Print the data from the first line through the line containing "This screenshot has width=523, height=475.", reproducing each line verbatim.
[BEGIN]
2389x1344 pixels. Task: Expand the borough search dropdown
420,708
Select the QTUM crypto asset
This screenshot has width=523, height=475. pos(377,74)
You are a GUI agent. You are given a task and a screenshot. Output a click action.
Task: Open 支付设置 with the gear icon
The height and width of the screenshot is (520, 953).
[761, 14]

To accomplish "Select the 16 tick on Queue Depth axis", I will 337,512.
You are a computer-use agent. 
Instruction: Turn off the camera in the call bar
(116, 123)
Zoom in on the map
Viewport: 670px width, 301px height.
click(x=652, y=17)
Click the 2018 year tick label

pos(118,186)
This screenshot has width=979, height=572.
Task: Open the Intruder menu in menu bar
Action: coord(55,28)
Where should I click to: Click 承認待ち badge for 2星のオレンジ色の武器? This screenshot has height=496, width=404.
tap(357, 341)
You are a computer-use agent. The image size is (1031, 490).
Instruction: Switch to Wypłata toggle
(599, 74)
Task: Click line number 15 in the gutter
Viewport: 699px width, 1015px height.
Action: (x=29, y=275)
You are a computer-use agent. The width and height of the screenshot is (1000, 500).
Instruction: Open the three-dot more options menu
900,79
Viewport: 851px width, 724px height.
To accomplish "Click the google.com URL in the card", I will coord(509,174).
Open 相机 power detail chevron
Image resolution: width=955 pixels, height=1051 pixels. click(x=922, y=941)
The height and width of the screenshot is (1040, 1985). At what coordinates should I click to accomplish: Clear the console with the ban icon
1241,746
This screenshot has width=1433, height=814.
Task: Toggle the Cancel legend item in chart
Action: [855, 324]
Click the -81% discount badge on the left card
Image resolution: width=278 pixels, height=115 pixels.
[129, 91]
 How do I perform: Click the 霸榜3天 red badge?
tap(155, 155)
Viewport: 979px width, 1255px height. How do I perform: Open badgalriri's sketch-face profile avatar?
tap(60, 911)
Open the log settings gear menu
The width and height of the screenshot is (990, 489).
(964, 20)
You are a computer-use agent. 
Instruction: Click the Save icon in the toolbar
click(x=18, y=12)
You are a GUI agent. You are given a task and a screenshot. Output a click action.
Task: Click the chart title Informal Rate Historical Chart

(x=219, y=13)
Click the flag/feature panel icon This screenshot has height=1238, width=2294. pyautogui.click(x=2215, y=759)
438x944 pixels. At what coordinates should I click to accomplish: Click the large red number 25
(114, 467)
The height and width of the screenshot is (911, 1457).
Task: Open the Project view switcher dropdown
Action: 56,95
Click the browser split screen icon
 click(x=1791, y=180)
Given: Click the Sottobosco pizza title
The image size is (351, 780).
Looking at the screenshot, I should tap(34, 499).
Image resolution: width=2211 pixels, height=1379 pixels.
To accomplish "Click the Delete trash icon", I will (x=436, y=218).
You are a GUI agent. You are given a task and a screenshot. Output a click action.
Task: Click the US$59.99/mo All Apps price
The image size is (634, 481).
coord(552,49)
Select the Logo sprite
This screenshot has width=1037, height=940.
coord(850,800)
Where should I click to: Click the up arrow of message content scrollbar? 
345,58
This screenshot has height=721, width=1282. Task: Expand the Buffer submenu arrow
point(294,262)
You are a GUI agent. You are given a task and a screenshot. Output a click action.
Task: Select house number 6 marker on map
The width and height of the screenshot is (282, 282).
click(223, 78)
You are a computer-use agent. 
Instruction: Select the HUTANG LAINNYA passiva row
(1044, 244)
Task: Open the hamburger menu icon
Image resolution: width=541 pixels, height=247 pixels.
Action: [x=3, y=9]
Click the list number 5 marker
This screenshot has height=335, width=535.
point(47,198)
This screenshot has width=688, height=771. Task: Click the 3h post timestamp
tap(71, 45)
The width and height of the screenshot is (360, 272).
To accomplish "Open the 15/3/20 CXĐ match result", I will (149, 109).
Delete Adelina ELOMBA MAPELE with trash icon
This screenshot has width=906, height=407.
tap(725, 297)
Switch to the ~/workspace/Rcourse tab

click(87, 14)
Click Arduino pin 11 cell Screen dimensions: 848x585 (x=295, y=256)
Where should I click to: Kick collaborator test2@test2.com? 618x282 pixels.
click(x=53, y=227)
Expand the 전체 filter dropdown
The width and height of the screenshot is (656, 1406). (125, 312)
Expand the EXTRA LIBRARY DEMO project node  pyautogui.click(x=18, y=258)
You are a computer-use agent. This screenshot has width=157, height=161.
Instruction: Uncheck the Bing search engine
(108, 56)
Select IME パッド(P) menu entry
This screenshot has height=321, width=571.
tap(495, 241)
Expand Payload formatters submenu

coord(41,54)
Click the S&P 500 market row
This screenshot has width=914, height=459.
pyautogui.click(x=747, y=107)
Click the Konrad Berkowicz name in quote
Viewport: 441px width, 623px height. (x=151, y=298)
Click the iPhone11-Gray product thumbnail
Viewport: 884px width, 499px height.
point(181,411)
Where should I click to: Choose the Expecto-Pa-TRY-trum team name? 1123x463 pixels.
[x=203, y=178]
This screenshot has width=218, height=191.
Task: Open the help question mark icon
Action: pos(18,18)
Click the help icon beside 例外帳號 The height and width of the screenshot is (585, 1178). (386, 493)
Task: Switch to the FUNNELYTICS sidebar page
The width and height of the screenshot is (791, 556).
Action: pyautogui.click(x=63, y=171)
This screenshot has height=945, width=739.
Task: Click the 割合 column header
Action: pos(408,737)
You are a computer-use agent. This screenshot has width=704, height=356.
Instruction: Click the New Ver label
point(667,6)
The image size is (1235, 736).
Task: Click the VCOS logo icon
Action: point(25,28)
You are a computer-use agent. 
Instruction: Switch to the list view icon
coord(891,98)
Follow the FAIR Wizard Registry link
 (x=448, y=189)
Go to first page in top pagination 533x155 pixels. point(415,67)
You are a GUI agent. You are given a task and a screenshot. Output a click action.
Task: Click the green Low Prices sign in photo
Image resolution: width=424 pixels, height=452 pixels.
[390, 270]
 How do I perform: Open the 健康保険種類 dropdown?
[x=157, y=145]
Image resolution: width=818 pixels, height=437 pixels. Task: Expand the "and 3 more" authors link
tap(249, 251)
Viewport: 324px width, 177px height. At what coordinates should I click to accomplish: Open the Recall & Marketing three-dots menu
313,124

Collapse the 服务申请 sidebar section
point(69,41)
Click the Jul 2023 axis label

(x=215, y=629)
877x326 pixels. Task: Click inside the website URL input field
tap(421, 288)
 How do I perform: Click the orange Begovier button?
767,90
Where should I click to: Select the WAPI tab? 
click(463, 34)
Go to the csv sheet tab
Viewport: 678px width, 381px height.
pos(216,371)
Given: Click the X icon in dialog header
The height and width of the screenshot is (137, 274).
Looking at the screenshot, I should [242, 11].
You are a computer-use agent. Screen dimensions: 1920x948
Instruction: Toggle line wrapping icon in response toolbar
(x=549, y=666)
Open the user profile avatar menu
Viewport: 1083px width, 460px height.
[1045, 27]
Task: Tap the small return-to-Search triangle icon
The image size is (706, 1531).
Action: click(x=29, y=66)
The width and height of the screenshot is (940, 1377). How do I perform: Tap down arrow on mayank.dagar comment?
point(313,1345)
[END]
**Final result**
2389x1344 pixels. Task: Expand the borough search dropdown
420,708
Select the QTUM crypto asset
This screenshot has width=523, height=475. pos(377,74)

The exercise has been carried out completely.